Lerobot Dataset Validator

A lightweight library for validating lerobot dataset metadata and annotations, and computing GCP upload paths.

📋 Design Documentation: For complete specifications and design details, see the Custom Data Schema Design Doc

Quick Start

1. Installation

pip install -r requirements.txt

2. Authentication (for GCP paths)

gcloud auth login
gcloud auth application-default login

3. Validate Your Dataset

# Validate training/teleop data
python validate.py validate \
  --dataset-path ./my-dataset \
  --data-type teleop

# Validate evaluation data
python validate.py validate \
  --dataset-path ./my-dataset \
  --data-type eval

4. Get Upload Instructions

python validate.py compute-path \
  --dataset-path ./my-dataset \
  --dataset-name my-robot-data \
  --bucket-name my-gcs-bucket \
  --data-type eval

Features

✅ Validates custom_metadata.csv with required columns
✅ Validates custom_annotation.json structure (optional file)
✅ Checks lerobot dataset for fps
✅ Cross-validates: intervention only for eval episodes, time boundaries
✅ Computes GCP upload paths with custom prefixes
✅ Supports both local paths and GCP URIs (gs://)
✅ Two separate CLI commands: validate and compute-path
✅ Type-safe CLI using tyro

Dataset Structure

Your dataset should have:

my-dataset/
└── meta/
    ├── info.json                # Must contain "fps"
    ├── custom_metadata.csv      # Episode metadata (required)
    └── custom_annotation.json   # Episode annotations (optional)

Required Files

meta/info.json

Must contain:

fps: Data collection frequency (frames per second)

Example:

{
  "fps": 30,
  "robot_type": "manipulator"
}

Note: In lerobot datasets, info.json is stored in the meta/ folder.

custom_metadata.csv

Must have exactly these columns:

Column	Type	Description
`episode_index`	int	Episode number
`operator_id`	string	Operator identifier
`is_eval_episode`	boolean	True for eval, False for training
`episode_id`	string	Unique episode identifier
`start_timestamp`	float	UTC seconds (Unix epoch time)
`checkpoint_path`	string	GCS URI (only for eval episodes)
`success`	boolean	Whether episode was successful
`station_id`	string	Station/scene identifier
`robot_id`	string	Robot hardware identifier

Example:

episode_index,operator_id,is_eval_episode,episode_id,start_timestamp,checkpoint_path,success,station_id,robot_id
0,operator_alice,True,ep_001,1730455200,gs://my-bucket/checkpoints/policy_v1.0.pth,True,station_01,robot_alpha
1,operator_bob,False,ep_002,1730458800,,True,station_01,robot_alpha

Important Notes:

start_timestamp must be UTC seconds (Unix epoch time), not ISO format
- ✅ Valid: 1730455200
- ❌ Invalid: 2024-11-01T10:00:00
checkpoint_path should only be set for eval episodes (is_eval_episode=True)
checkpoint_path must be a valid GCS URI format: gs://bucket/path/to/checkpoint

See examples/example_dataset/meta/custom_metadata.csv for a complete example.

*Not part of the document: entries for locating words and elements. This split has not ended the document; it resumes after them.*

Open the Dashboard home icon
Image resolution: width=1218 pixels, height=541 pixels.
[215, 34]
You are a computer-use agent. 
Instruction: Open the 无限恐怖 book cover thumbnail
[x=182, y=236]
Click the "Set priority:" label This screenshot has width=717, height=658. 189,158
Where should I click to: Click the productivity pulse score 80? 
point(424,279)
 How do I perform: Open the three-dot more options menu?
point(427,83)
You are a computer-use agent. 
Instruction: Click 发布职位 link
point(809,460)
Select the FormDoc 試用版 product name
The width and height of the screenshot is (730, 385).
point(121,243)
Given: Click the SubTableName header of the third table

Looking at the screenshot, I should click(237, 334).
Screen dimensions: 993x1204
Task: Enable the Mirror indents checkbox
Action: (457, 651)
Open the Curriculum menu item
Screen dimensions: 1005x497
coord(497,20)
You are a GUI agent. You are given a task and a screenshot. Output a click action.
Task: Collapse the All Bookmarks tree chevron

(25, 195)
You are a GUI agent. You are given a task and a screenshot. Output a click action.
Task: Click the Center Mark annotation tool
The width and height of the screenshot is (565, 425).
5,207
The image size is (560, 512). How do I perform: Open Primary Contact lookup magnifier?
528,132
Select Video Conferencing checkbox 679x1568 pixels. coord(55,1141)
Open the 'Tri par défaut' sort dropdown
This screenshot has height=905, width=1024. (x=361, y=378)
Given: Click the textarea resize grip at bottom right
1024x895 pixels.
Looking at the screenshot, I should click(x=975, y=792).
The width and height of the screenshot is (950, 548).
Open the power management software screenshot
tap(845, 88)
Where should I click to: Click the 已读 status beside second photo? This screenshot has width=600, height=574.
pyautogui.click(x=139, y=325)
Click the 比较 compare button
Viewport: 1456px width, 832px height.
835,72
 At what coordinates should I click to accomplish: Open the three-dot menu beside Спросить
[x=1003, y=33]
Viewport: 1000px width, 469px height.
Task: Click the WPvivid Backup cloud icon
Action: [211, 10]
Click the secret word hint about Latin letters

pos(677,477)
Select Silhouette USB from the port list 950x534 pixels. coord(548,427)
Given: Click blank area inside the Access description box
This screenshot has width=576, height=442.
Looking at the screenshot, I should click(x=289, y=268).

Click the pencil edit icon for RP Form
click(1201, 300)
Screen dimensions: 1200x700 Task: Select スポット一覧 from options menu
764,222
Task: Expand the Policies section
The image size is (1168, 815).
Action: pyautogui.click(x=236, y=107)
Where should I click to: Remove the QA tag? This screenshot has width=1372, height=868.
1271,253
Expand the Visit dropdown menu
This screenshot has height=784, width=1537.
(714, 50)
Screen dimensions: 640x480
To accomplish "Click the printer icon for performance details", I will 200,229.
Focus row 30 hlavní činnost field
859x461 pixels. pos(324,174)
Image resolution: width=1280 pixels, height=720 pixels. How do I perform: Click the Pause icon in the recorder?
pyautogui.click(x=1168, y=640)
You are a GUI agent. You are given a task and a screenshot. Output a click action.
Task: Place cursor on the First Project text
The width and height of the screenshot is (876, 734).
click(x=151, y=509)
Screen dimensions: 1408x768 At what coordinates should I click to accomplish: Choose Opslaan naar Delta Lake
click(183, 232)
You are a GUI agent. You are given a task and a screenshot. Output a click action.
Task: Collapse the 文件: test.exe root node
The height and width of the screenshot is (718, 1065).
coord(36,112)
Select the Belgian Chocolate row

custom_annotation.json (Optional)

Must follow this structure:

{
  "episodes": [
    {
      "episode_id": "ep_001",
      "spans": [
        {"start_time": 0.0, "end_time": 5.0, "label": "grasp"},
        {"start_time": 2.0, "end_time": 3.0, "label": "human_intervention"}
      ],
      "extras": {"notes": "optional metadata"}
    }
  ]
}

spans: List of time-based annotations with start_time, end_time, and label
- start_time and end_time are relative seconds from episode start (just like timestamps in LeRobot data)
- Use label "human_intervention" for human interventions during policy rollout
extras: Free-form metadata (optional)

Note: This file is optional. If missing, validation will still pass.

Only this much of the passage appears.